▶ **RECORD LIST**
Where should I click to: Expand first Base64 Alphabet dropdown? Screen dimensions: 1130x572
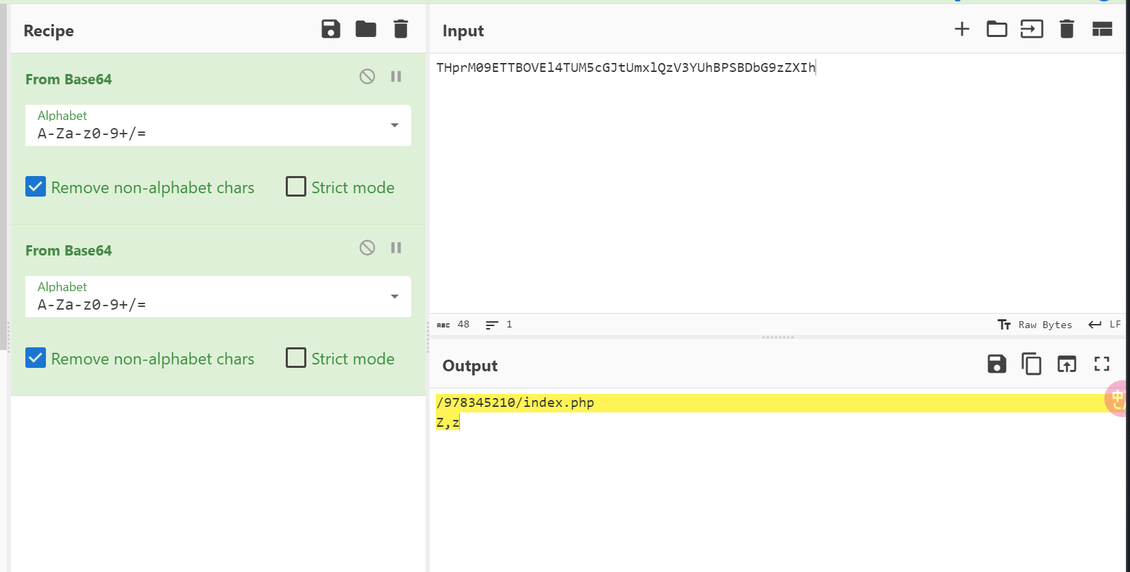(394, 125)
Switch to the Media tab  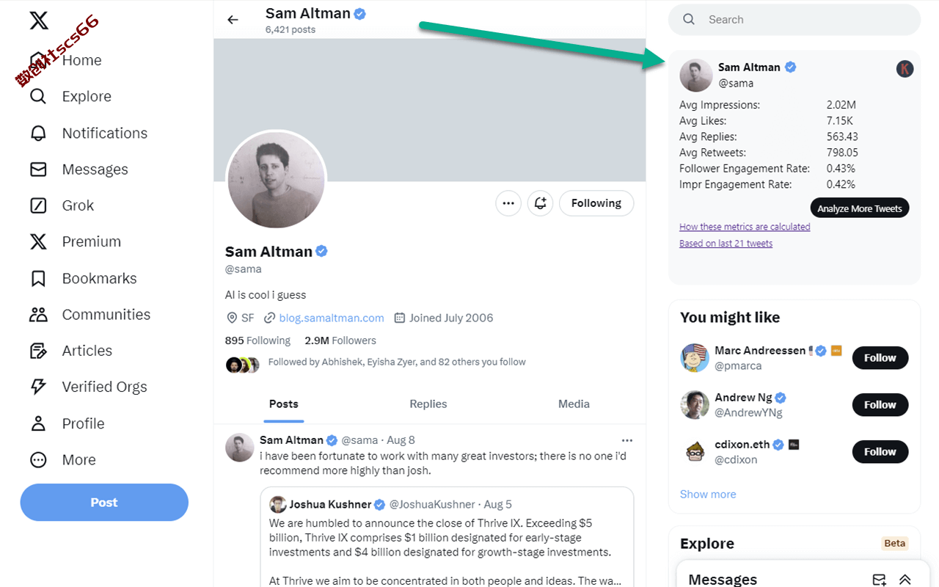point(574,404)
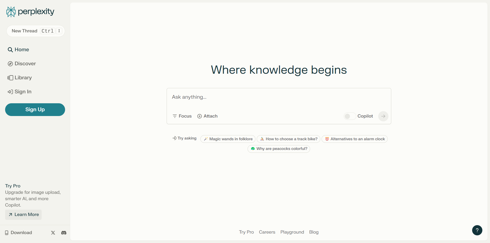The image size is (490, 243).
Task: Click the help question mark button
Action: [x=477, y=230]
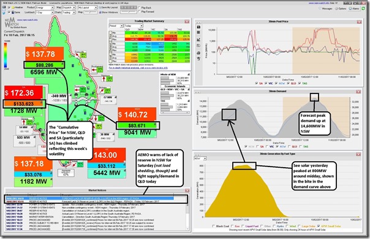This screenshot has width=370, height=239.
Task: Click Save My Layout button
Action: tap(108, 7)
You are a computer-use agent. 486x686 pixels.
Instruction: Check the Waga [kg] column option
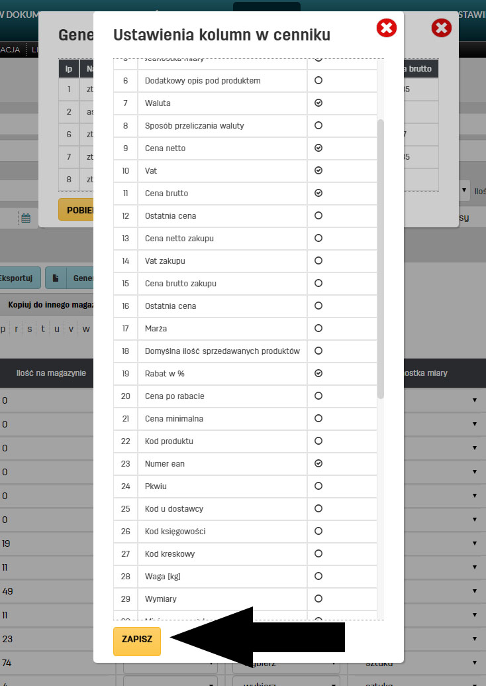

▶ **DIRECTIONS**
Put each line from the one containing "You are a computer-use agent. 486x686 pixels." through the end of the rows into a Markdown table with the columns "No." and "Line," numbering the lines from 1 and skipping blank lines. Leave the pictures out of the answer.

▶ **TASK OUTPUT**
| No. | Line |
|---|---|
| 1 | You are a computer-use agent. 486x686 pixels. |
| 2 | Instruction: Check the Waga [kg] column option |